Cheng Ren (he/his/him) is a Ph.D. student in Social Welfare and Data Science at the University of California, Berkeley. He is also a Senior Data Science Fellow at D-Lab at UC Berkeley. Prior to Berkeley, he earned his master’s degree at Case Western Reserve University in Social Work and then worked as a data scientist in several social welfare related projects.

“Tracking family and intergenerational poverty using administrative data”

Abstract: This project will examine whether the Seattle $15 minimum wage policy reduced poverty or affected intergenerational economic mobility. Research to date on the impacts of the Seattle law have largely focused on individual workers’ experiences.  This project will create the data needed to examine impacts of the policy on poverty.

Why do we need new data? Poverty is a household-level measure and cannot be known from the individual records used in pervious work.  A single worker earning $25,000 per year is above the poverty line; that same income would render a sole earning parent with a spouse and two children “in poverty.” On the other hand, this worker could be a secondary earner in a wealthy household.  Hence to measure poverty, we need to know how individual earners are grouped into households or families.

Biography: Ihsan Kahveci is a third-year doctoral student in Sociology at the University of Washington and an affiliated student at the Max Planck Institute for Demographic Research. He holds an MA in Sociology from the University of Washington and a BA in Management from Bogazici University, Turkey. Ihsan’s research focuses on the intersection of public health and social networks. His mixed methods research integrates computational sociology, demography and social epidemiology. His dissertation focuses on vaccine-hesitancy and health misinformation, especially in non-Western contexts. His work also considers the religious and political dynamics behind adherence to COVID-19 public health measures.

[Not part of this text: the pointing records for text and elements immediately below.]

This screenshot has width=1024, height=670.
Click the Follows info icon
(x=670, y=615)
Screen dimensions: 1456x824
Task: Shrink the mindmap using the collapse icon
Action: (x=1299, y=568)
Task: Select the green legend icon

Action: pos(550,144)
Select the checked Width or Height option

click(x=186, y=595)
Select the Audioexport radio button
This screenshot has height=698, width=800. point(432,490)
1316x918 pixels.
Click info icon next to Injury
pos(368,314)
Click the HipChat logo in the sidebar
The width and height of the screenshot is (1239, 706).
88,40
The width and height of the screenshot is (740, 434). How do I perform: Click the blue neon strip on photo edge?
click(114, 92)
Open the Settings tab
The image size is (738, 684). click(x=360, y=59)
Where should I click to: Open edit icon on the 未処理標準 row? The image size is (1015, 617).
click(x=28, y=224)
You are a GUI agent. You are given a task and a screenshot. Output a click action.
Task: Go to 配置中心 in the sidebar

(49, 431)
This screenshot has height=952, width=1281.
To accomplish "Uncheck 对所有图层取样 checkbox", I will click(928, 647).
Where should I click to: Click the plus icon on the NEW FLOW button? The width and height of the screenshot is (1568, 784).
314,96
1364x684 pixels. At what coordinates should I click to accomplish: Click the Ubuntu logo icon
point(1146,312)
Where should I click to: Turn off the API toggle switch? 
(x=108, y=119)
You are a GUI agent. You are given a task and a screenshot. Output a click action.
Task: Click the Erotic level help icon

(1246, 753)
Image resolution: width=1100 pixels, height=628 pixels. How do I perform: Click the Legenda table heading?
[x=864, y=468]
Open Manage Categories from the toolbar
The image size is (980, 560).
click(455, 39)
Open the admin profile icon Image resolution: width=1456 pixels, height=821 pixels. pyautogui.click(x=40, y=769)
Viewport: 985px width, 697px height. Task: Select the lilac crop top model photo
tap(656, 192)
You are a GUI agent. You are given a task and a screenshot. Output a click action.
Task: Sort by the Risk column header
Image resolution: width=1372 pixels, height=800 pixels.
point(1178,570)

The UW Data Science Seminar is an annual lecture series at the University of Washington that hosts scholars working across applied areas of data science, such as the sciences, engineering, humanities and arts along with methodological areas in data science, such as computer science, applied math and statistics. Our presenters come from all domain fields and include occasional external speakers from regional partners, governmental agencies and industry.

The 2022-2023 seminars will be virtual, and are free and open to the public.